Celestine Many Bears has been called a "dumb Indian." She certainly is not, and in fact, is a grandmother, teacher, Blackfoot-language instructor, and all-star basketball player.

The Blackfoot Kainai woman is one of the models in a thought-provoking art project called "Perception: Lethbridge." The portrait series by artist K.C. Adams challenges certain perceptions of First Nations, Inuit or Metis members of the southern Alberta community.

In each photo set, models were asked to think of a racial slur they've been called. Then, they were asked how they label themselves.

“The great part of the project is it doesn’t point fingers. It doesn’t accuse people of racism. It’s showing the human side of these models,” Adams told the Lethbridge Herald.

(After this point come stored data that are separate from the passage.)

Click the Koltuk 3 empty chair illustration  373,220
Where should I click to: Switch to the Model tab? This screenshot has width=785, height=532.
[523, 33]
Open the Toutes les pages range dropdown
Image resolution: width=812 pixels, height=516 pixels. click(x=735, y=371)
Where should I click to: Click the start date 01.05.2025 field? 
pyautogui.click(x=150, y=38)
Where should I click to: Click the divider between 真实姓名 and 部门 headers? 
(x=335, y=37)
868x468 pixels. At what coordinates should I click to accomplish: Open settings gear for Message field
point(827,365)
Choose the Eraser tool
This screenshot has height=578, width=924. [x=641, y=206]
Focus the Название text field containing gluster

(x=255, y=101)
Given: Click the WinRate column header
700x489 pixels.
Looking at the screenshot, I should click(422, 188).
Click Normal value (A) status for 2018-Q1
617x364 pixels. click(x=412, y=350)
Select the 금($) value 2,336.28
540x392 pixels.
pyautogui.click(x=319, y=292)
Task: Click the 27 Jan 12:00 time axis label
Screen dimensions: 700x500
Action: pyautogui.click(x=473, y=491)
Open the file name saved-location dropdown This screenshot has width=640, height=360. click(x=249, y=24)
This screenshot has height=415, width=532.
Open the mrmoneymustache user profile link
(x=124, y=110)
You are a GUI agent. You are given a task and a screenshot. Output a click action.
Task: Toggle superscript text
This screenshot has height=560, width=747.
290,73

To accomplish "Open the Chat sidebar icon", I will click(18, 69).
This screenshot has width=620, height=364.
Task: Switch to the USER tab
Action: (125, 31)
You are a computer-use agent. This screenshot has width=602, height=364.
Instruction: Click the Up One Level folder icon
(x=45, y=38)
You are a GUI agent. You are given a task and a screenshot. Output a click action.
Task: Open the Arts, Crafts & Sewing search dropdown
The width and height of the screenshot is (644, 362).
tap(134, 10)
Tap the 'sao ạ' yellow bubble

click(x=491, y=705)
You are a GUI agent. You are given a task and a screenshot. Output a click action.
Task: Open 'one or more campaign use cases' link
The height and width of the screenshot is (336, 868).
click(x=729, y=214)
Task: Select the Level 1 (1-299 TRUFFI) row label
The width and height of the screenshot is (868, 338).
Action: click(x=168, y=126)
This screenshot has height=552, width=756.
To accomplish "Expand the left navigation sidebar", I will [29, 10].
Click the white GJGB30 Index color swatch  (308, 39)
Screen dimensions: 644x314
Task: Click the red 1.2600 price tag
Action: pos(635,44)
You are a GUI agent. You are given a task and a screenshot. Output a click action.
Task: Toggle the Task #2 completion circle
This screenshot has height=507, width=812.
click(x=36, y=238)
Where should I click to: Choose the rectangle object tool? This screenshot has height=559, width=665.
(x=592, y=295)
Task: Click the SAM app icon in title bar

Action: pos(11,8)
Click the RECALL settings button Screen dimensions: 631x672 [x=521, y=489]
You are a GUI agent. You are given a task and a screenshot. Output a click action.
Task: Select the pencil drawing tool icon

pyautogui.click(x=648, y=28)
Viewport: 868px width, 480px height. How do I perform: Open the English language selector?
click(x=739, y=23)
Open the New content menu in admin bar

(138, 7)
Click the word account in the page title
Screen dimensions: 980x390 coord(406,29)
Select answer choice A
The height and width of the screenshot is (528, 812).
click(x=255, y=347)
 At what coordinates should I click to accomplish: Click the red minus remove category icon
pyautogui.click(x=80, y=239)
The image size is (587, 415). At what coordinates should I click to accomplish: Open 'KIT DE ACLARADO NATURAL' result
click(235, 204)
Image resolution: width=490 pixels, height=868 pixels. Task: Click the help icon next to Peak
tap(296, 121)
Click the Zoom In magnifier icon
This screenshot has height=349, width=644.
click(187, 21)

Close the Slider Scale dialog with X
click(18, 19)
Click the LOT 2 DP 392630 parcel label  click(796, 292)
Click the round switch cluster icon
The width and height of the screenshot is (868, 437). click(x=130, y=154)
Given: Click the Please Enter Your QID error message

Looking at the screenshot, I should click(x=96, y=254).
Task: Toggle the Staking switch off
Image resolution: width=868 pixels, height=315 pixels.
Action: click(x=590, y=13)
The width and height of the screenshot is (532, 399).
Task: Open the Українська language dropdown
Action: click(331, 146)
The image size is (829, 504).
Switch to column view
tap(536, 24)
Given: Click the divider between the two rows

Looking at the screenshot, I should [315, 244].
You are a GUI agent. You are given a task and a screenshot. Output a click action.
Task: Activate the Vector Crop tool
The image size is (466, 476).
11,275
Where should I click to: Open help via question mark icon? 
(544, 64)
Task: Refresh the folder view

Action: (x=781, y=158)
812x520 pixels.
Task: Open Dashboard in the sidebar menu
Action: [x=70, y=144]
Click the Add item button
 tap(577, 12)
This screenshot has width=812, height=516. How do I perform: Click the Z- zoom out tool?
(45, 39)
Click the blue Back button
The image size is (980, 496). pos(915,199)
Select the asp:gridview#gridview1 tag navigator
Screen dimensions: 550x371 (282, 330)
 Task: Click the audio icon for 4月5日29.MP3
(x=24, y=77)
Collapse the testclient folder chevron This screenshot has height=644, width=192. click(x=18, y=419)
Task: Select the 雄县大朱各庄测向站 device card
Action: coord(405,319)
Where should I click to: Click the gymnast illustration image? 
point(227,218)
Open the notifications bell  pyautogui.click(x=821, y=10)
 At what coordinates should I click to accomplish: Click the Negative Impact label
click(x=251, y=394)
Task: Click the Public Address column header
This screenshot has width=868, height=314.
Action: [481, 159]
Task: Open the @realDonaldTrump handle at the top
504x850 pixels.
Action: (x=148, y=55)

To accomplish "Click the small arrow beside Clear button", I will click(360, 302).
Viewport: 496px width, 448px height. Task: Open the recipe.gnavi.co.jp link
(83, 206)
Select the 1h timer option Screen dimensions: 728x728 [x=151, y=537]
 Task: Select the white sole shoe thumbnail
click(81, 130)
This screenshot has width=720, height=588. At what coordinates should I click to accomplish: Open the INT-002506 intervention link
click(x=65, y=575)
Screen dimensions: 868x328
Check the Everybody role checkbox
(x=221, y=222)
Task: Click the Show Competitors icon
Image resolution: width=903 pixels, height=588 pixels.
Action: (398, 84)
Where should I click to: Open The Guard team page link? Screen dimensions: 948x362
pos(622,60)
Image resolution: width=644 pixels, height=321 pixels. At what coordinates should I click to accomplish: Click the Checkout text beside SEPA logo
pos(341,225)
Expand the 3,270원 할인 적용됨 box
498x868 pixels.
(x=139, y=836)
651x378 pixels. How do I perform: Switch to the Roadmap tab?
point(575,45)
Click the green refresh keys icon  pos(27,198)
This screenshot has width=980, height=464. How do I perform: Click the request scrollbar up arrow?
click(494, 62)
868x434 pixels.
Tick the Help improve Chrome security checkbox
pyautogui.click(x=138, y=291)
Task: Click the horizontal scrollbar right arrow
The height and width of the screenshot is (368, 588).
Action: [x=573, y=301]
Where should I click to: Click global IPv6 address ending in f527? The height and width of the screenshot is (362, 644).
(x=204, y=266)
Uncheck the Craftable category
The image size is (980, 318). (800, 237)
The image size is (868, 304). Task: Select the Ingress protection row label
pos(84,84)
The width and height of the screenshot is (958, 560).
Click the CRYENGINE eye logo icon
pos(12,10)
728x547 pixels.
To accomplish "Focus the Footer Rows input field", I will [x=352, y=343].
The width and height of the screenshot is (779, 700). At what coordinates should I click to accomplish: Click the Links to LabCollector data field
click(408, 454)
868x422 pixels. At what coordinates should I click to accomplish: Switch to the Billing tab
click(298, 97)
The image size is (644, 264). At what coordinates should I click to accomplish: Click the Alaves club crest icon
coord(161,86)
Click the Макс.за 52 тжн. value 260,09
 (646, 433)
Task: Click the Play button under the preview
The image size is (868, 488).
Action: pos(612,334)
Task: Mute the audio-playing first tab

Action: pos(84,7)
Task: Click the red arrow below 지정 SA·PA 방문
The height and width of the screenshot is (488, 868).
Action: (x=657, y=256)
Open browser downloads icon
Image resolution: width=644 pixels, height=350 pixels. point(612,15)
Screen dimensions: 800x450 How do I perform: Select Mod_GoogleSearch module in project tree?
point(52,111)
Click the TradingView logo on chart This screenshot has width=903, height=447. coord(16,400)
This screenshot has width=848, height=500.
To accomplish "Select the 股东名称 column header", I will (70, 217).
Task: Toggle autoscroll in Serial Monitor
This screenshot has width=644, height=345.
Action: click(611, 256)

Another model for the series is Alvin Small Legs. When he was a teen, he moved from the Blood Reserve to Lethbridge, where he said he has often been the target of racism.

“Every time I go around, people would say, ‘Look, there’s an Indian. There is another drug addict,'” Small Legs told Global News.

While Small Legs struggled with addiction when he was younger, he's now sober and is a proud husband and father. He told Global that he participated in the project because he wants people to see him how he sees himself.

Lethbridge is the second city Adams has brought her project to — she started in her hometown of Winnipeg in 2014. She hopes to bring it to other cities across Canada.

"I'd love to see this plastered all over Parliament Hill," she told the Winnipeg Free Press.